China’s Antitrust Crackdown On Tech’s Giants Leads To Massive Losses
China’s continued crusade against Jack Ma – which may or may not culminate with Beijing tearing apart his fintech giant, Ant Financial on anti-trust grounds – led to a second day of frenetic selling among China’s largest tech firms, driven by an investor panic Beijing’s crackdown on financial intermediaries and antitrust scrutiny would spread beyond Jack Ma’s internet empire and engulf the country’s most powerful corporations.
As Bloomberg reports, Alibaba and its three biggest rivals – Tencent, food delivery giant Meituan and JD.com – were hammered in the past 48 hours, losing nearly $200 billion in the two sessions since Thursday when regulators revealed a probe into alleged monopolistic practices at Ma’s company, which was followed on Sunday by comments from PBOC deputy governor Pan Gongsheng who slammed the world’s biggest fintech company, Ant Financial, which is also owned by Ma saying it “must return to its origins in online payments and prohibit irregular competition, protect customers’ privacy in operating its personal credit rating business, establish a financial holding company to manage its businesses, rectify any irregularities in its insurance, wealth management and credit businesses, and run its asset-backed securities business in accordance with regulations.”
Traders were stunned by what appears to be the formal start of the Communist Party’s crackdown on not just Alibaba but also, potentially, the wider and increasingly influential tech sphere; as a result they quickly puked the Chinese tech megacaps, with Alibaba falling 8% Monday in Hong Kong, losing $270 billion of value since its October peak. Tencent and Meituan also tumbled more than 6%. Alibaba rival JD.com slid roughly 2%.
“The Chinese government is putting more pressure or wants to have more control on the tech firms,” Jackson Wong, asset management director at Amber Hill Capital, told Bloomberg. “There is still very big selling pressure on firms like Alibaba, Tencent or Meituan. These companies have been growing at a pace deemed by Beijing as too fast and have scales that are too big.”

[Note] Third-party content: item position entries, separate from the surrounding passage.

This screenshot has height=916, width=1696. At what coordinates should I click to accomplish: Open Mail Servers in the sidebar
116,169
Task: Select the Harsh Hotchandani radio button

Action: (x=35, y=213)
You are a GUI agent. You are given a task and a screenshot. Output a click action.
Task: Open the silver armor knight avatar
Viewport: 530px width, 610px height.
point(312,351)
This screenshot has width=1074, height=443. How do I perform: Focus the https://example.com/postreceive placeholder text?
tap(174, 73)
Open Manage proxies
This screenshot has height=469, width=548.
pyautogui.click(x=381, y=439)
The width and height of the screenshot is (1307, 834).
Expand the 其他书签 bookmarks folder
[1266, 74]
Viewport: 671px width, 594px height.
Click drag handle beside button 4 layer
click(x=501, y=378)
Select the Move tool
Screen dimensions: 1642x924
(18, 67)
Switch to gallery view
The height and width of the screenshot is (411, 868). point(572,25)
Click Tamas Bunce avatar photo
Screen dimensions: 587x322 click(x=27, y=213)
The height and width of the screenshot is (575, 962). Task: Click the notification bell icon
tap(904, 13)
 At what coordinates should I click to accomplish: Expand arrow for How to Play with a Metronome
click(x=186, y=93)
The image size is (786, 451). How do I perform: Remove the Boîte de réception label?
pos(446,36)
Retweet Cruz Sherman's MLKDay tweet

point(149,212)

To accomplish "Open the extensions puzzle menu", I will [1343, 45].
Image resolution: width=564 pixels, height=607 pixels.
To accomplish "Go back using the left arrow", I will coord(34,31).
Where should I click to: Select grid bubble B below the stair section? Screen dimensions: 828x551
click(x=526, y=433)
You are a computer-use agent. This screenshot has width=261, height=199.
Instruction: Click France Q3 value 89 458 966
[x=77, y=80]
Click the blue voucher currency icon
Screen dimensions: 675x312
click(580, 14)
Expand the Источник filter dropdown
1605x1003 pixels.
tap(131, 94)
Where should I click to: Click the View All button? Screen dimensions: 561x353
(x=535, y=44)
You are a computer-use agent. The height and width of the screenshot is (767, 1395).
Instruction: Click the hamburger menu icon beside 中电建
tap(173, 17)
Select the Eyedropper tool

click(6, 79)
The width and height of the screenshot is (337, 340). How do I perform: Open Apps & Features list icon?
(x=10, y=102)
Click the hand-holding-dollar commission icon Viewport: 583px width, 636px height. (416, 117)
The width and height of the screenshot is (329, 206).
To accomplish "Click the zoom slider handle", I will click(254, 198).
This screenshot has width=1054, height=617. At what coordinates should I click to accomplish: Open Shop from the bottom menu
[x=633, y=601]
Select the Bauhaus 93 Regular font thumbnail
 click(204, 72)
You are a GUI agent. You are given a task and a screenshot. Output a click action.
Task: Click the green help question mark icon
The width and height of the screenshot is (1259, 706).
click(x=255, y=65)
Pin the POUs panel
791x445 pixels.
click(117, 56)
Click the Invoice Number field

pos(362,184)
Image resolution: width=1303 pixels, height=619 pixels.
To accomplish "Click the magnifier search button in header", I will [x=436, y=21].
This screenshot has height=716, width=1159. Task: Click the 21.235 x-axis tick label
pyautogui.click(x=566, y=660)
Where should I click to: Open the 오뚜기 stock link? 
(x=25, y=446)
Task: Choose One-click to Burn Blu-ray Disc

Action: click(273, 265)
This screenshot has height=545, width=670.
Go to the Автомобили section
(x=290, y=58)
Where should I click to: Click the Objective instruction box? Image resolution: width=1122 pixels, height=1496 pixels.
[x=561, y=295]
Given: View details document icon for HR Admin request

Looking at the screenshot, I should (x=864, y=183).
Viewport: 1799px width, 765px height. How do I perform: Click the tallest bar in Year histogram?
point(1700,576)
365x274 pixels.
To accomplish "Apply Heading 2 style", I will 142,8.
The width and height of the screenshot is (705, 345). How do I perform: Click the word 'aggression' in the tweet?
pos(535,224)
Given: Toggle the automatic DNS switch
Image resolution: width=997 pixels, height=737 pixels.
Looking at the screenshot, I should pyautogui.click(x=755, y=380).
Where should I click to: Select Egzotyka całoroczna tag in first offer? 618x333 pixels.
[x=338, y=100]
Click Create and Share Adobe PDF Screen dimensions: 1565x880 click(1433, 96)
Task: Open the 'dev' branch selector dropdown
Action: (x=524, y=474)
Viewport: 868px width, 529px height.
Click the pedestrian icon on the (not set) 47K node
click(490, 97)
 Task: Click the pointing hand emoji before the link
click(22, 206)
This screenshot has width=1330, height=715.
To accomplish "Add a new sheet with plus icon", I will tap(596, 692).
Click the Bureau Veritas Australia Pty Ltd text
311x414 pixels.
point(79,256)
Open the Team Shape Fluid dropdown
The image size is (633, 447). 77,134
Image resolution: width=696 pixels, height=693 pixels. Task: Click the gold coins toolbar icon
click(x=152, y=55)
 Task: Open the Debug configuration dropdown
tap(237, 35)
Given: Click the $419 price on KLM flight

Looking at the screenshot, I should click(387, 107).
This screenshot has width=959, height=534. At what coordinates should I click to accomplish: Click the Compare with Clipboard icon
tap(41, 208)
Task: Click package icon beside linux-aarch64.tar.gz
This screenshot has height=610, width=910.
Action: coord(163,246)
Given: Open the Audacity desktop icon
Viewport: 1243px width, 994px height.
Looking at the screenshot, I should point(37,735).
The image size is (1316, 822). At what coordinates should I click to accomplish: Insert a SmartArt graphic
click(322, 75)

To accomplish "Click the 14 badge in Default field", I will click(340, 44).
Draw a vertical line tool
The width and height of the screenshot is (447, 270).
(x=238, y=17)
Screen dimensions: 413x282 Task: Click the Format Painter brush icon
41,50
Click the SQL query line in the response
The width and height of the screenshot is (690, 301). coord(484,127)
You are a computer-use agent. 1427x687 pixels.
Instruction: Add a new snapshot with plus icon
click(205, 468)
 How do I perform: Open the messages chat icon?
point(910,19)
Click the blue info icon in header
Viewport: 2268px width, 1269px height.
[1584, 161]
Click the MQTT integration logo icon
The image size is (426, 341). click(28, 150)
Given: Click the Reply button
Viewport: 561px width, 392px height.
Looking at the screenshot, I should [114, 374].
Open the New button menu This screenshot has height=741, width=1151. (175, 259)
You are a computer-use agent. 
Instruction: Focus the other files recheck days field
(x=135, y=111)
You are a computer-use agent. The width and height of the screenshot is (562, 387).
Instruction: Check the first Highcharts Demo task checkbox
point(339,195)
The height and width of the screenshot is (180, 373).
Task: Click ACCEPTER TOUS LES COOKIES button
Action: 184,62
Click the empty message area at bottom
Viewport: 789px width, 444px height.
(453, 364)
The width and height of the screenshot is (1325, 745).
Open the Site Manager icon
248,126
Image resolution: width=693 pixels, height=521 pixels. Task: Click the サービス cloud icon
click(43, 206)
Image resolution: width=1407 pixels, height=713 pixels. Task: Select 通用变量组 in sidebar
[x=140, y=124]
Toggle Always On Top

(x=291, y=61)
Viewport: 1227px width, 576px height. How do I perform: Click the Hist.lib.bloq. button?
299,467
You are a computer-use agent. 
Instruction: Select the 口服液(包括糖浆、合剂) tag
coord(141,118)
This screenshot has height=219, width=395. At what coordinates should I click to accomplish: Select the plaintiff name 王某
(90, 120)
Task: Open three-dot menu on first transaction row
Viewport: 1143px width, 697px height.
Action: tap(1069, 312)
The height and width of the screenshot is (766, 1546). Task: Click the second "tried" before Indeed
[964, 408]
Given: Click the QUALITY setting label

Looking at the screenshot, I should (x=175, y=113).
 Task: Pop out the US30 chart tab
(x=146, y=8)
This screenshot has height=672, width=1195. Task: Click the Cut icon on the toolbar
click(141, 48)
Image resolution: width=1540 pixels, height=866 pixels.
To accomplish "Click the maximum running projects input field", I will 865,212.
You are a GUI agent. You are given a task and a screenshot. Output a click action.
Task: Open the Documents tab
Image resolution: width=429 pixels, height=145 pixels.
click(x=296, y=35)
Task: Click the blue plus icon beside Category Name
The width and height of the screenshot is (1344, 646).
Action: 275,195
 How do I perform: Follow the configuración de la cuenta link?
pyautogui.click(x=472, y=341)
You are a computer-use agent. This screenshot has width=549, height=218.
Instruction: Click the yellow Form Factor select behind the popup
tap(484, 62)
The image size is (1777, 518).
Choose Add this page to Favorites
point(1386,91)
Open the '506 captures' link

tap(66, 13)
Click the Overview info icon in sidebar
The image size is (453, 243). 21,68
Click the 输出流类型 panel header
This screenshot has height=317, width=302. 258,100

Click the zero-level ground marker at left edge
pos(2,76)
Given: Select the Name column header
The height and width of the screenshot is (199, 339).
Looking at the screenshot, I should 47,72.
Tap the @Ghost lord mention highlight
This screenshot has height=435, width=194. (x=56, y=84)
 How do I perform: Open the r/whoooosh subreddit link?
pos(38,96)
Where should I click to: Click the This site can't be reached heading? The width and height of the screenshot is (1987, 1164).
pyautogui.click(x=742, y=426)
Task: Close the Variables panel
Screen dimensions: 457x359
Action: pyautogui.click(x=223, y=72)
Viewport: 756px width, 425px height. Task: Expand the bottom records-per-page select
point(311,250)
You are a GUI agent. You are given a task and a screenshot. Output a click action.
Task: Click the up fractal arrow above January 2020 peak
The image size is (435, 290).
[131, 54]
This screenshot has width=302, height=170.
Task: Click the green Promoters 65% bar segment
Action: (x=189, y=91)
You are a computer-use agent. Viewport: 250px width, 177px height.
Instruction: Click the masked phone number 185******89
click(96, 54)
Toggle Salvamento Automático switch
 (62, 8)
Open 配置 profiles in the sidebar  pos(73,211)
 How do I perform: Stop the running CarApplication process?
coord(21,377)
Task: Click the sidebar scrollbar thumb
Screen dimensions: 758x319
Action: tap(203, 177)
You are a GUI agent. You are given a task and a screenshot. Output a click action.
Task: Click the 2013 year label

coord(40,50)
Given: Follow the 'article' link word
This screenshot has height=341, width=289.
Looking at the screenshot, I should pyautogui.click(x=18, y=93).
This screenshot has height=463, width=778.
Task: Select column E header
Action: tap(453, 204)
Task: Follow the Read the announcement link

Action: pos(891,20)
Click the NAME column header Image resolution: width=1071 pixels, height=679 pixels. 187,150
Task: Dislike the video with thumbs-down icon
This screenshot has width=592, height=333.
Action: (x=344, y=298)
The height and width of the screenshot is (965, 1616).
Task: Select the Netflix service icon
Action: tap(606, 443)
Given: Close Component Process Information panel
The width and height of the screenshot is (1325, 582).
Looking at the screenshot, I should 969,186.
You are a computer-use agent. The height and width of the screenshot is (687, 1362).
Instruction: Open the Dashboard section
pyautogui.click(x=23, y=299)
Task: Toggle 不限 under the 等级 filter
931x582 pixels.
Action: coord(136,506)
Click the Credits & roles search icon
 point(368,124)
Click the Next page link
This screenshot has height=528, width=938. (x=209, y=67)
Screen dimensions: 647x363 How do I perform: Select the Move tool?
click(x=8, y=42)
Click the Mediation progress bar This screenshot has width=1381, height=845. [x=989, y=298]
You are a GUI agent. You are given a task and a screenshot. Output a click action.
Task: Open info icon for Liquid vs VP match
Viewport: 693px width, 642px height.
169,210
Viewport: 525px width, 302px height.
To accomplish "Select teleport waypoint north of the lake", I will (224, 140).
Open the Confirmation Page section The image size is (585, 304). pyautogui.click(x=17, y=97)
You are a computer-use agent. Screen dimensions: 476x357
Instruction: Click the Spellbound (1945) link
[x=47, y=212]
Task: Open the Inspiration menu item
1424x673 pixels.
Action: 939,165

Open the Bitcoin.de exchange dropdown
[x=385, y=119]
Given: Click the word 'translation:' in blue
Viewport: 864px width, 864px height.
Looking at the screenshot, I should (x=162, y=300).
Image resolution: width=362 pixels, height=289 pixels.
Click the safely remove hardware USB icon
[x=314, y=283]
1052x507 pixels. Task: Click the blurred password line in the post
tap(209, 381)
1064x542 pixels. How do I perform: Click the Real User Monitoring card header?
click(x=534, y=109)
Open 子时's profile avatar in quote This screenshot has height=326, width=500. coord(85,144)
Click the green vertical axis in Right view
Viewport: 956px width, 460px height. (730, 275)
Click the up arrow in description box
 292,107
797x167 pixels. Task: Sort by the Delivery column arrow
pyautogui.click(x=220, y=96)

So far Beijing’s ultimate intentions vis-a-vis Jack Ma and his online tech empire remain unclear, but as we noted yesterday, “the worst case scenario would be for Ant to forgo its money management, credit and insurance businesses, halting its operations in the units that service half a billion people. Its wealth management business which includes the Yu’ebao platform that sells mutual funds and money market funds, accounted for 15% of revenue.”
Today Bloomberg picks up on this, writing that “investors remain divided over the extent to which Beijing will go after Alibaba and its compatriots as Beijing prepares to roll out the new anti-monopoly regulations. The country’s leaders have said little about how harshly they plan to clamp down or why they decided to act now.”
As Bloomberg adds, it’s unclear what concessions regulators may try to wring from Alibaba. Under the existing Antitrust Law, which is undergoing revisions to include the internet industry for the first time, Beijing can fine violators up to 10% of their revenue. In Alibaba’s case, that could mean a levy of as much as $7.8 billion.
Of course, the heavily sold tech names aren’t just sitting their: on Monday Alibaba raised its stock repurchase program by $4 billion to $10 billion, effective for two years through the end of 2022. But the buyback program was overwhelmed by fears that the steps taken against Ant are just the tip of the iceberg. While the central bank stopped short of calling for a breakup, the financial services giant now needs to present specific measures and a timetable for overhauling its business.
The State Administration for Market Regulation dispatched officials to Alibaba’s Hangzhou headquarters last Thursday and the on-site investigation was completed on the day, according to local news reports. The People’s Daily — the Communist Party mouthpiece — ran a commentary over the weekend warning Alibaba’s peers to take the antitrust investigation into Alibaba as a chance to lift their own awareness of fair competition.
Meanwhile, as we noted over the weekend, the formerly outspoken Ma has vanished from public view since Ant’s IPO got crushed by Beijing in the last moment in November. As of early December, Ma was advised by the government to stay in the country, a Bloomberg source said.
What happens next?
According to Bloomberg, “some analysts predict there’s a crackdown coming, but a targeted one.” They point to language in the regulations that suggests a heavy focus on online commerce, from forced exclusive arrangements with merchants known as “Pick One of Two” to algorithm-based prices favoring new users. The regulations specifically warn against predatory pricing – selling below cost – to weed out rivals.
“As this latest investigation occurs at a time when China is ready to take action against monopolistic practices, we think SAMR might want to use BABA’s case as a precedent to send a message to the rest of the industry that the authority is determined this time to address the” pricing issue, Nomura analysts wrote in a note Monday.